# Orijen Adult vs. 6 Fish vs. Red



## orijen123 (Jun 28, 2009)

Hello,

I'm considering buying one of these products (Orijen Red / 6 Fish / Adult) for my dog. The problem is I don't know which one is *best nutritious*. 

Also in my area, 6 Fish costs more than Orijen Adult, but I noticed it contains much more less iron & vitamin b3 than the other two.

Thanks for your help.


----------



## boon4376 (May 18, 2009)

All of these have great ingredients, If your dogs stomach is easily irritated, or if hes allergic to a lot of stuff, 6 fish is least likely to cause problems.

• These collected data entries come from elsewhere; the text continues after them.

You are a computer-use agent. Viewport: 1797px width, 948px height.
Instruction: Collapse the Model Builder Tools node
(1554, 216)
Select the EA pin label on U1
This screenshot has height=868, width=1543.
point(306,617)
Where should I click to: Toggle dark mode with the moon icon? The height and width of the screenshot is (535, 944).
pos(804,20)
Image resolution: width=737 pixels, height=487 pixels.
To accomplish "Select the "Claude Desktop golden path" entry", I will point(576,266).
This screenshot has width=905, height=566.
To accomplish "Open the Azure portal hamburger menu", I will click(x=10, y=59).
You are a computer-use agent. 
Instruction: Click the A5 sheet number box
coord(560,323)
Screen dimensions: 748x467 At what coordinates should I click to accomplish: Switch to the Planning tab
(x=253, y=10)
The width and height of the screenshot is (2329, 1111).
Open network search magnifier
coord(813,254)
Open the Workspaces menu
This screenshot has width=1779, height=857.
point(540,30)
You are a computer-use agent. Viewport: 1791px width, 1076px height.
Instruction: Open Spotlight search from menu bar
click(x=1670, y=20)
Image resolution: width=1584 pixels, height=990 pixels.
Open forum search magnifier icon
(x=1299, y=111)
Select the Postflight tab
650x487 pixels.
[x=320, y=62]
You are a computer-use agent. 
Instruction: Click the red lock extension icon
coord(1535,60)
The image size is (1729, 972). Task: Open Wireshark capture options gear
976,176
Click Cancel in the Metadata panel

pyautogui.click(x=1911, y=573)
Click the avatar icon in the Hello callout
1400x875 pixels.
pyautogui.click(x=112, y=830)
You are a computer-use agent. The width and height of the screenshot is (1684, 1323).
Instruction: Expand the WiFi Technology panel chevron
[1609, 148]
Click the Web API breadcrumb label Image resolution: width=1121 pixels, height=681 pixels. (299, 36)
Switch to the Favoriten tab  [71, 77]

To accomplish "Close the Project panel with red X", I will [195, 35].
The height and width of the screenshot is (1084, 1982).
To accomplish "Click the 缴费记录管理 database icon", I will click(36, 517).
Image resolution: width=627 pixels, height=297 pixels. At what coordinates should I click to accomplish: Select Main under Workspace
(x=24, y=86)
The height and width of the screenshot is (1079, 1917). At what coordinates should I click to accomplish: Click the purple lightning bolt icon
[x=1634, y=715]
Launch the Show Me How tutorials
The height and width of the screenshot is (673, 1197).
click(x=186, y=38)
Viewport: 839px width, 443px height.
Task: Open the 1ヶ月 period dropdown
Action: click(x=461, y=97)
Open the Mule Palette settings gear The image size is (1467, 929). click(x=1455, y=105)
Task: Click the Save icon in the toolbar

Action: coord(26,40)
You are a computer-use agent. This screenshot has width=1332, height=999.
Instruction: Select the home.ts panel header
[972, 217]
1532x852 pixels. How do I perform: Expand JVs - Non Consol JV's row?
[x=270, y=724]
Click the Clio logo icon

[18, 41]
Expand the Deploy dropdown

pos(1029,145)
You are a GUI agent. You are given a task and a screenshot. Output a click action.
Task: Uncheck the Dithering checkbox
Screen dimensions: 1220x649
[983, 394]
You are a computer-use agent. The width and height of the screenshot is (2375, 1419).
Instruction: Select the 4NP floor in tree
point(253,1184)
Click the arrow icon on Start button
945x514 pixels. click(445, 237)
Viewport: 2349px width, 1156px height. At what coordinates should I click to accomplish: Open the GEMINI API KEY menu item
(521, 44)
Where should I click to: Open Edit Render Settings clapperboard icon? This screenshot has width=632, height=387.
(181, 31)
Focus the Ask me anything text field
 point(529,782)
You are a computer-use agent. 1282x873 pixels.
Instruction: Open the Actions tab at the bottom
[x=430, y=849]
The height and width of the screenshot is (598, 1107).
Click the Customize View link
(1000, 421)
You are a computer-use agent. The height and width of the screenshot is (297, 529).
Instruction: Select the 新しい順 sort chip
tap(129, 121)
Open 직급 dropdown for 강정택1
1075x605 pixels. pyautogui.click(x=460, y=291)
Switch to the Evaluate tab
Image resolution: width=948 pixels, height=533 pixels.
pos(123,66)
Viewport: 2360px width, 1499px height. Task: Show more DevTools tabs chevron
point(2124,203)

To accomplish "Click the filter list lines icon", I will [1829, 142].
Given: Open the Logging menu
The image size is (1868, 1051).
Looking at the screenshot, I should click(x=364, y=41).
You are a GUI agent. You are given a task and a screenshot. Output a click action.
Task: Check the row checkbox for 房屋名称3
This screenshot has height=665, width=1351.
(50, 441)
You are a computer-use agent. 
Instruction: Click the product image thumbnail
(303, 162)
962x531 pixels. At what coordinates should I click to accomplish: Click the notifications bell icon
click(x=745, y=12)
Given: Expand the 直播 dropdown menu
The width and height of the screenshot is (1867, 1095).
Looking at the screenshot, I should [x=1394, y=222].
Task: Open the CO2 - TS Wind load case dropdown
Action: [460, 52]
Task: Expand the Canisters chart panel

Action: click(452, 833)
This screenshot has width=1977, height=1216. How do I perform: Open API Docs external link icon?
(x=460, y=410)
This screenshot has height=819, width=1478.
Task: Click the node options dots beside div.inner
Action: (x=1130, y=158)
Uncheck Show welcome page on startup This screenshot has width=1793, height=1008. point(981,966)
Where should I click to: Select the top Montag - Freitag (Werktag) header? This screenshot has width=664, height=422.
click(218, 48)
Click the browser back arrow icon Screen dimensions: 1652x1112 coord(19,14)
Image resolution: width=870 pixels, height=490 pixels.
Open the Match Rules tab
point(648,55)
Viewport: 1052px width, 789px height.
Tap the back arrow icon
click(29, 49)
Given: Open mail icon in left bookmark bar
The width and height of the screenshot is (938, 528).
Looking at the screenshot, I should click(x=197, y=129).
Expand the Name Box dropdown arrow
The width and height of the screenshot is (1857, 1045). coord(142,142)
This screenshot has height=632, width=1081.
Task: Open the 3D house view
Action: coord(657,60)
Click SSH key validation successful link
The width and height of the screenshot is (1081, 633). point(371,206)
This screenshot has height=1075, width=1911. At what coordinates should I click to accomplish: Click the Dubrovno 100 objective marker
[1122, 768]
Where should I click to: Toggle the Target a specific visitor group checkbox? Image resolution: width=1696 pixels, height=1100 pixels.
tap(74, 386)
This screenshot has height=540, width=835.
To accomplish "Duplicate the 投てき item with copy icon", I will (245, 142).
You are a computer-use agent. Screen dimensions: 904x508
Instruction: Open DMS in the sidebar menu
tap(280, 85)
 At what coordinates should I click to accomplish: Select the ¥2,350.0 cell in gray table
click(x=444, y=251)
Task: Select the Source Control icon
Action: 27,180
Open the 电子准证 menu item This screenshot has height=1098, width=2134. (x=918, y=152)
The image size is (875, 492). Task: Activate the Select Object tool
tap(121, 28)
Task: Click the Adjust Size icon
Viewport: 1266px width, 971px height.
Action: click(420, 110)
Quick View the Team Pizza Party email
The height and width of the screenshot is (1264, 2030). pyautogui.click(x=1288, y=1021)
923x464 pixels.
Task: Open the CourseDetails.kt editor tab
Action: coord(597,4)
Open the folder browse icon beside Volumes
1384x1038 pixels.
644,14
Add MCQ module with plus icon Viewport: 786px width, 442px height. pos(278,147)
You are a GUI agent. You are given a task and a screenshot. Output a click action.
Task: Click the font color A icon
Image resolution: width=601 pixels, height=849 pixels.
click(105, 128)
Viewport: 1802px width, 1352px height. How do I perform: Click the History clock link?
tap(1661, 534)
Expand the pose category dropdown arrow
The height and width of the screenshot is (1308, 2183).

(although personally i wouldn't feed 6 fish because its two main ingredients are predatory fish which are higher in heavy metal poisons and it seems like a LOT for 2 meals a day for the whole life of the animal.. although if fed only occasionally i'd be fine with it).. But thats just be being paranoid!

Whatever your choice your dog will do very well.


----------



## Squeeker (Dec 15, 2007)

Orijen has a red meat formula? Since when?


----------



## StellaLucyDesi (Jun 19, 2008)

Yeah, they now have a new "red" meat formula. I don't know if it's really available yet, tho'. I also don't know exactly which meats are included (boar maybe?). I know, I'm alot of help LOL!


----------



## Squeeker (Dec 15, 2007)

I went to their website and did a bunch of reading on it... looks good! We'll try it out when it becomes available here.


----------



## chames (Jul 9, 2009)

Orijen Regional Red is released this week and is available in stores today (at least here). We live about ½ hour from the Champion Pet Foods factory. Picked up a couple of big bags of the new Regional Red flavour today. Will try it tonight on my 3 Miniature Schnauzers


----------